– С посохом таскаться любой горазд, – ворчала бабуля, намеренно опуская слово «чугунный», – а ты хворого на ноги поставь, тогда и говори.
Укоризненный голос, Настя знала, к ней не имел отношения, и оставалось терпеливо переждать бабкино молчание, чтобы услышать продолжение: как таинственная Уленька поставила-таки Дмитрия Кузнецова на некрепкие ноги, как венчались в Покровской церкви (где чуланчик), и какими счастливыми голубыми глазами смотрел он на невесту из темных запавших глазниц.
Последней подробностью бабуля не делилась – ни к чему это ребенку. В сказках, чай, тоже не густо: добрый молодец да красна девица – и все тут, а коли написано: «ни в сказке сказать, ни пером описать», то понятно, что не уродина. По той же сказочной канве принялась вышивать бесхитростный узор – мол, стали жить-поживать и добра наживать. А коли жить негде? Где может приткнуться один, двоим места мало. Работник из Митеньки был никакой: шатало от слабости. Недолеченный плеврит обернулся туберкулезом; если удавалось снять угол, то ненадолго – кому нужен чахоточный жилец? Мыкались долго втроем, с сынишкой Сережей, пока, наконец, она не решилась махнуть рукой на город и вернуться. И то: что дом без хозяина сирота, что человек без дома.

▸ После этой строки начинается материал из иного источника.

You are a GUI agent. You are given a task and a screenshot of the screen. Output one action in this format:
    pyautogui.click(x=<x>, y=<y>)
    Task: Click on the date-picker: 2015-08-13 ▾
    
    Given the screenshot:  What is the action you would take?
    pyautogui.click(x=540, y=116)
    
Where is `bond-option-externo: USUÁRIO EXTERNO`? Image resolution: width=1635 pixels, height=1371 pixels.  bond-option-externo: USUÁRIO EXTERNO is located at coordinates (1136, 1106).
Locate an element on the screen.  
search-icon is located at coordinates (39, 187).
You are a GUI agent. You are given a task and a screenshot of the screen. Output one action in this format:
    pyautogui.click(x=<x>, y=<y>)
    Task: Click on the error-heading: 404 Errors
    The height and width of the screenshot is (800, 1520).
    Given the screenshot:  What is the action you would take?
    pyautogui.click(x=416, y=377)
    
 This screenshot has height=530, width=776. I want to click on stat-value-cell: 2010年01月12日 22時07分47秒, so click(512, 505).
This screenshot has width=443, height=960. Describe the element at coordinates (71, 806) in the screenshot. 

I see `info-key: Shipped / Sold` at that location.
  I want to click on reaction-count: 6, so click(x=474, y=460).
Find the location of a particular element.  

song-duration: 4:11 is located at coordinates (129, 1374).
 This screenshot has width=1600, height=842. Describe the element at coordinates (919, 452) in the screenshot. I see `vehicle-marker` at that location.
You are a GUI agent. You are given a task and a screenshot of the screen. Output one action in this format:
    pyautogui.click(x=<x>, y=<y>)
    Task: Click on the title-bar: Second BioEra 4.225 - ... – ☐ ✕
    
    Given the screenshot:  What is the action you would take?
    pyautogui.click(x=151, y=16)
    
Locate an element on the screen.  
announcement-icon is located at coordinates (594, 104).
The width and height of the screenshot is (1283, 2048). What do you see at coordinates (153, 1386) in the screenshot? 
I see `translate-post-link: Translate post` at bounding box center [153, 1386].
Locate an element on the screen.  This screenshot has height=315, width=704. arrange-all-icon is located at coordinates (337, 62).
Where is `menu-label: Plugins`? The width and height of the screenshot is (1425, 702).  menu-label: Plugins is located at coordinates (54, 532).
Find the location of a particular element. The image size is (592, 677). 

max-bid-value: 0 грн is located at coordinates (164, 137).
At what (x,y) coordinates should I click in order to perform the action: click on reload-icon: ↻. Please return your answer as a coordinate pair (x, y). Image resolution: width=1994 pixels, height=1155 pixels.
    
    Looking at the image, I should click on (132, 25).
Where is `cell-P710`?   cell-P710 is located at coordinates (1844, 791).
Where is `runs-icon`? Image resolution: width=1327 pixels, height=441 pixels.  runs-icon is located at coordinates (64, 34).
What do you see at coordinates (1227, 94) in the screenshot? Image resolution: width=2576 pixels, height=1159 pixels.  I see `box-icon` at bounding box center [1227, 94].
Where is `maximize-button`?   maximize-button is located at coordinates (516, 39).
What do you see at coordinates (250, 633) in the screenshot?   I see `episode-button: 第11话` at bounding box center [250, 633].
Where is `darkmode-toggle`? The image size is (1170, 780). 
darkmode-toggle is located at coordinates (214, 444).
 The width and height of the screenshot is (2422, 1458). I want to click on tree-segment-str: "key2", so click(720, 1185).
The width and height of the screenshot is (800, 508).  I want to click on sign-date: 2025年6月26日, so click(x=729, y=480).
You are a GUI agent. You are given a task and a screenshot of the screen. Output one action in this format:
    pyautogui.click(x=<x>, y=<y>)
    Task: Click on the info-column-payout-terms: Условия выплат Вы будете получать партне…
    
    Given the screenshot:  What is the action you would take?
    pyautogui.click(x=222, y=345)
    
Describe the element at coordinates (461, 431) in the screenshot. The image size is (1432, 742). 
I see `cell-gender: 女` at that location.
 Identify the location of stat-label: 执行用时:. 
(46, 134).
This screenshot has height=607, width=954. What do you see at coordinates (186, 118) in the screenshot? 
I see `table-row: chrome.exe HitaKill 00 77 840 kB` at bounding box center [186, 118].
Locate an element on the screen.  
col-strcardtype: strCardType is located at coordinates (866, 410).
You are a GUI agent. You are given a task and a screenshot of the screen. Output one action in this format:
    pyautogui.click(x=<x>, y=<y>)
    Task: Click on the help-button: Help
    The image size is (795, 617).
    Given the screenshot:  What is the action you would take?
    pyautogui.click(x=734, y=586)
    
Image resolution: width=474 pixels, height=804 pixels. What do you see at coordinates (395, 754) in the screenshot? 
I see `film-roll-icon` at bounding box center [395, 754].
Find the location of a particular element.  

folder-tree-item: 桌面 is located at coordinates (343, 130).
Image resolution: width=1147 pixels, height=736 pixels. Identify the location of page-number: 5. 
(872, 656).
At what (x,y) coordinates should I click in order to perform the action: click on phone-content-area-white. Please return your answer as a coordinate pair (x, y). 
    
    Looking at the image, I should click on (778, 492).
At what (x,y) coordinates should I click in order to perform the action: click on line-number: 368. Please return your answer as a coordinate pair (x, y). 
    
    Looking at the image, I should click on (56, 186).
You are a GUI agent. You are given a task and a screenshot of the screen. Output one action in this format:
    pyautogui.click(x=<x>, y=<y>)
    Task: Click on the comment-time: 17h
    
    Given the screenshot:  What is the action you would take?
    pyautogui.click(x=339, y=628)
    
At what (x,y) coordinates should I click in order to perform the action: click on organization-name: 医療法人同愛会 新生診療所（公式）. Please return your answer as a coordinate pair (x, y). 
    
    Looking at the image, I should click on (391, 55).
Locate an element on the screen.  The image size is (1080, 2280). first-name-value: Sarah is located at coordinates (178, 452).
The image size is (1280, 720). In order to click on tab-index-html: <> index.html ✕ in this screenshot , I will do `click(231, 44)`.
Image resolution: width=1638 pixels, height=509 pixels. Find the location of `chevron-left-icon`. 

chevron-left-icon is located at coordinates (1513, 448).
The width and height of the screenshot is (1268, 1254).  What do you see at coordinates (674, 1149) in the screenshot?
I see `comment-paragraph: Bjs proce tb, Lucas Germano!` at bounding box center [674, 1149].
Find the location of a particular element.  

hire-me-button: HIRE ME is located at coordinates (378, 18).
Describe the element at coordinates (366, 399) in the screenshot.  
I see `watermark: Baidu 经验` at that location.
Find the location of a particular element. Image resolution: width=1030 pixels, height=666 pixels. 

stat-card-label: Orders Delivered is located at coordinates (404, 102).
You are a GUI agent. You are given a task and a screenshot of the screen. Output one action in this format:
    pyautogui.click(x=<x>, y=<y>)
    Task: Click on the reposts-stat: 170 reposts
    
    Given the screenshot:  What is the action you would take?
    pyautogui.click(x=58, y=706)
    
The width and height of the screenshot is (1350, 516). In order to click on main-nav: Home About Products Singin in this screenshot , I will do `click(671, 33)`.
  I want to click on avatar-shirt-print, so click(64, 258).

Прибыли в ту самую деревню, где Уленька жила прежде, однако дома не нашли. Не нашли и самой деревни – от нее остался лишь погост на холме, где по сторонам от старых могил беспомощно торчали кое-как сбитые кривоватые кресты, по которым только и можно было понять, где стоишь, а сами могилы густо заросли бурьяном. С верхушки холма было видно то, что некогда было главной улицей деревни, с обветшавшими необитаемыми домами по обеим сторонам, редкими, будто случайно оставленными там и сям; да так, видно, и было, потому что между этими призраками домов зияли серые проплешины пожарищ. Слева от холма, за рощей виднелась дорога и можно было различить какие-то постройки.
Туда и направились.
Здесь и раньше, в царское время, жили люди, только называлось место не поселком, а «там, за погостом, на выселках», с непременным кивком в сторону болота. Селились ненадолго; в основном пришлые да те мужики, у которых не лежала душа к крестьянскому труду, потому как на выселках не пахали и не сеяли, а работой на торфе, судя по всему, прокормиться было можно. Деревенские девки, а с ними и Уленька, ходили на болото за клюквой и своими глазами видели огромную машину, вроде вагона, с высокой трубой и железной рукой, которая выгребала землю. Поговаривали, что будут класть рельсы, чтоб способнее было возить торф. Может, так оно и было, однако девкам строго-настрого запретили наведываться на болото – бог с ней, с клюквой, вон сколько чужих мужиков-то ошивается. Потом началась война, вагон с железной рукой куда-то подевался, а мужики – что свои, что чужие – пошли воевать; когда вернулись, было и вовсе не до болота: ждала земля.
Она и сейчас лежала, но не усталая и праздная, как бывало осенью, когда урожай собран, а мертвая, никому не нужная, как старуха, забытая в доме и родными, и самой смертью.
В поселке, тогда еще не «городского типа», Ульяна сразу пошла работать в больницу. Митенька все кашлял, торф копать не мог, зато работал пилой и топором: в поселке строили бараки. Разве про такое складывают сказки? Змея Горыныча не убивал, Елену Прекрасную не освобождал, зато куда более нужное дело сделал: поставил дом и принялся копать колодец. Выкопал, но застудил на ветру больную грудь, да так, что на этот раз не помогли ни мать-и-мачеха, ни даже молоко.
В больнице встретились – в больнице и простились.
…Когда, в какой момент Уленька вышла из сказки? Не иначе, как с последним подвигом героя. Сказочные царевичи, бывает, строят не только дома, но и дворцы, и копают колодцы, но в сказках они не умирают (иначе сами сказки не жили бы так долго), как умер Митенька, не успевший стать для внучки «дедулей», а Василисы и Марьюшки не остаются с детьми на руках, как Ульяна осталась с шестилетним Сережей – таким же, как отец, голубоглазым.
В поселковой больничке работал в то время, кроме врача, один фельдшер, поэтому акушерка и медсестра в одном лице была ценным человеком, и отныне обращались к ней не иначе как по имени и отчеству, хотя Ульяне Степановне не было еще тридцати.